In questa situazione, però, si ammala presto: una ferita al piede si incancrenisce e il ragazzo rimane a lungo all’ospedale degli Incurabili, dove riceve Gesù Eucaristia per la prima volta. Qui offre ogni sua sofferenza al Signore, aiuta gli altri ricoverati; digiuna, prega e dona il suo pasto a chi è più solo e povero di lui, compiendo anche veri e propri miracoli, come avviene per un tale di nome Nicola La Rosa. Quest’uomo, ricoverato in ospedale per un cancro alla gola, soffriva terribilmente.

Alla vigilia della partenza del poveretto – che veniva dimesso dall’ospedale perché potesse morire a casa sua – Nunzio si avvicina a lui e gli dice: «Non abbiate paura. Ora io vi farò una medicazione e vedrete che starete subito meglio». Così Nunzio toglie le bende a Nicola e prega con lui, poi lo medica. All’indomani i medici, nel visitarlo, si accorgono che il cancro alla gola era scomparso! Un altro zio, venuto a conoscenza della sua situazione, lo affida al colonnello Felice Wochinger, che lo prende a cuore e, una volta uscito dall’ospedale, lo accoglie in casa sua. Tra i due s’instaura un bellissimo rapporto, come tra padre e figlio. Nel pomeriggio del 5 maggio 1836 Nunzio chiede al colonnello di poter ricevere i sacramenti e accoglie l’Eucaristia dicendo: «Venite Padre mio, Signore mio, Sposo mio, Amore mio». Dopo due ore esclama: «Vedete come è bella la Madonna!» e dolcemente si addormenta in Cristo.

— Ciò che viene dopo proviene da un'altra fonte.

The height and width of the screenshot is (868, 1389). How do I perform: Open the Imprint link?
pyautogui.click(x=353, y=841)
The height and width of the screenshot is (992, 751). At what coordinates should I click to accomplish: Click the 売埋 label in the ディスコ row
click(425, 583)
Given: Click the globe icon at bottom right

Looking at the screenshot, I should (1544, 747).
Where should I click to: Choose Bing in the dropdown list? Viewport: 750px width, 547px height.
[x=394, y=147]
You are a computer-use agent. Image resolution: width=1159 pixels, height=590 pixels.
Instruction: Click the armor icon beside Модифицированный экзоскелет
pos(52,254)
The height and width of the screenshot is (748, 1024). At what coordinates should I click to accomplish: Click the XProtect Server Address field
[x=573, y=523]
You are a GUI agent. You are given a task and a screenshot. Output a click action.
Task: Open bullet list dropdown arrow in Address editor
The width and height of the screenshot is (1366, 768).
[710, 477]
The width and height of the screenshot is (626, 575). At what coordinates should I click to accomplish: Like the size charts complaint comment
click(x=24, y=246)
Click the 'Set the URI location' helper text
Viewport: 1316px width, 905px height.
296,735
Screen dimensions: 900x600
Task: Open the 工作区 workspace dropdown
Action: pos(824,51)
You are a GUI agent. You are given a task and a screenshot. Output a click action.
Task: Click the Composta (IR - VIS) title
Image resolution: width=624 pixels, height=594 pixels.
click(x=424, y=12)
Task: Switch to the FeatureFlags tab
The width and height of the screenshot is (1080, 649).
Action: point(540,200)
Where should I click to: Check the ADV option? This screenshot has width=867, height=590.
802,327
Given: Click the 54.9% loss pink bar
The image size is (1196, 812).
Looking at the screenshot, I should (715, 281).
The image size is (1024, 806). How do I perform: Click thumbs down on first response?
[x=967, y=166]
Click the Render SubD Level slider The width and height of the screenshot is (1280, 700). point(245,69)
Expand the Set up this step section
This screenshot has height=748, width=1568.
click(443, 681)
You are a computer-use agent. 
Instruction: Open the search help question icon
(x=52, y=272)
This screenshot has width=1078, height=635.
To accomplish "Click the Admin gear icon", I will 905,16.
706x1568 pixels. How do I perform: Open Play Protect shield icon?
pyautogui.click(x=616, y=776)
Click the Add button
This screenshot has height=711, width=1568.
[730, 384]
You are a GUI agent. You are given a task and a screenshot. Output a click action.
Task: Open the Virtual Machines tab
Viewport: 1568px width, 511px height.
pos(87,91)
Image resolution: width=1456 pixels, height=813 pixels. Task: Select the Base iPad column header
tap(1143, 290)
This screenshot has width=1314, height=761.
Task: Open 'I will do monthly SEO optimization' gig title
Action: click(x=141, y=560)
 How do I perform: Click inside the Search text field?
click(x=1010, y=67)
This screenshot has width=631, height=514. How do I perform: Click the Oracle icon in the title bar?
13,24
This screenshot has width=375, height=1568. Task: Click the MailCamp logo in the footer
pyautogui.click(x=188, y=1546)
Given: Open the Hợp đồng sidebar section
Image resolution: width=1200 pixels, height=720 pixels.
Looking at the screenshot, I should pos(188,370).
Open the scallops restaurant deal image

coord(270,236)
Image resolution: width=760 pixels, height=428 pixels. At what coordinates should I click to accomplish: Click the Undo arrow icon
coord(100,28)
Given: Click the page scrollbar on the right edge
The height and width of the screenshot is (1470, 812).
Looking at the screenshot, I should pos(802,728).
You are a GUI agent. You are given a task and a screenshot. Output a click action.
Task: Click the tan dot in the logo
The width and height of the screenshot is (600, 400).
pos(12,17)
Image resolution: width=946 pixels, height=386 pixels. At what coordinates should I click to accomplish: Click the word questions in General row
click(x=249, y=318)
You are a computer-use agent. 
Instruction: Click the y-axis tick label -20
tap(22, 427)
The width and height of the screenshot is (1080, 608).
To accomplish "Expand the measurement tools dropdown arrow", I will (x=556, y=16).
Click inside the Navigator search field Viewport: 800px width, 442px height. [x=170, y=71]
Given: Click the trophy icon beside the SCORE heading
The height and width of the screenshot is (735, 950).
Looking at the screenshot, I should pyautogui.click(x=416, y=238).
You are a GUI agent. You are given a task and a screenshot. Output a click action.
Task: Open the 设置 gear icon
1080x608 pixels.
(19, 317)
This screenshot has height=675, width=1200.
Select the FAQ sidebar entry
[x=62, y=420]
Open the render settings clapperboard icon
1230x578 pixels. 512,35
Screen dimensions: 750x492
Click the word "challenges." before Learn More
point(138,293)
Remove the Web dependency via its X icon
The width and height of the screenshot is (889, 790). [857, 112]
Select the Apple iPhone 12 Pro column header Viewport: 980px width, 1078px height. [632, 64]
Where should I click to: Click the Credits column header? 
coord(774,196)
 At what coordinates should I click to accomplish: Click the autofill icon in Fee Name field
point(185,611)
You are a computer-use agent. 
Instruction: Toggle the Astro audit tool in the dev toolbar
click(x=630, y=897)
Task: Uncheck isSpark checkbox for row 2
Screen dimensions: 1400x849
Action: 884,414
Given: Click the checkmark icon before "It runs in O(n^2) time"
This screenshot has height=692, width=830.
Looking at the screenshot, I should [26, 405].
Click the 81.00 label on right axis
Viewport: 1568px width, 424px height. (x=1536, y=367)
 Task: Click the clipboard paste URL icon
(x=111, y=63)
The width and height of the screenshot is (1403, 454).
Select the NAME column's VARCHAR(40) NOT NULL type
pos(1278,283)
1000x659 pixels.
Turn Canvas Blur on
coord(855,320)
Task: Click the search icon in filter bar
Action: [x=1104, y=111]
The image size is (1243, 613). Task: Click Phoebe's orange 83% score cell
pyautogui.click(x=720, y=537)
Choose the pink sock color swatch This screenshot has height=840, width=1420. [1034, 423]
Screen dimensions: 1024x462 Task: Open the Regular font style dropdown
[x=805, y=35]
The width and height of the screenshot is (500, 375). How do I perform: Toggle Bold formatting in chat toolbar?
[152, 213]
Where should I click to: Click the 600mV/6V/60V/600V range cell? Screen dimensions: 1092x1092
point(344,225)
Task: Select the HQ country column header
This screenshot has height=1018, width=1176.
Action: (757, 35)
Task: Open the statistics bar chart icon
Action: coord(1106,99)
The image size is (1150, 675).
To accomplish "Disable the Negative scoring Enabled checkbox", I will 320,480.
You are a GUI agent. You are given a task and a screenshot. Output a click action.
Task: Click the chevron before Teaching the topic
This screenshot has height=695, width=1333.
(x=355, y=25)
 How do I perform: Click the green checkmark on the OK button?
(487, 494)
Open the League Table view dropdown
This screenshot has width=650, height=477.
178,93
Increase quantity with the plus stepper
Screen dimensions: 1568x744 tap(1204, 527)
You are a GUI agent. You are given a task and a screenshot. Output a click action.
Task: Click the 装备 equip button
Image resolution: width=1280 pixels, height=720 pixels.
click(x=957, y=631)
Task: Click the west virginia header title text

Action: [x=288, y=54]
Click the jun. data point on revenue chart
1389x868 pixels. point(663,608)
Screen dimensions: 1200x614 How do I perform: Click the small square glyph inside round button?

Dalla sofferenza, una strada di luce

Papa Pio IX, il 9 luglio 1859, dichiara Nunzio venerabile. Il 1° dicembre 1963, papa Paolo VI lo iscrive tra i beati, modello per i giovani operai e per tutti i giovani. Il suo santuario a Pescosansonesco, che conserva parte delle reliquie, è meta di numerosi pellegrinaggi. Una parete è piena di stampelle, appartenute a ragazzi che le hanno abbandonate grazie all’intercessione di Nunzio.
Il miracolo che ha portato alla canonizzazione di quest’umile operaio abruzzese riguarda un giovane di Taranto che era rimasto gravemente ferito in un incidente con la moto.
Era entrato in coma e poi in stato vegetativo: aveva sempre con sé nel portafoglio l’immagine del beato Nunzio Sulprizio e i suoi genitori richiesero una sua reliquia alla parrocchia di San Domenico Soriano a Napoli, che conserva le sue spoglie, insieme al santuario di Pescosansonesco. La reliquia fu posta in sala di rianimazione e il papà del ragazzo bagnò la fronte di suo figlio con l’acqua proveniente dalla fonte di Riparossa, dove Nunzio da ragazzino lavava la gamba colpita da cancrena. Il giovane si riprese dallo stato vegetativo e, in modo abbastanza rapido, affrontò un percorso di riabilitazione senza riportare danni permanenti.
Nunzio ci ricorda la dignità del lavoro e il bene prezioso della sofferenza offerta per amore… è un mistero capace di diffondere luce! Impariamo da lui l’umiltà, la capacità di offrire senza riserve e a lui affidiamoci con fiducia.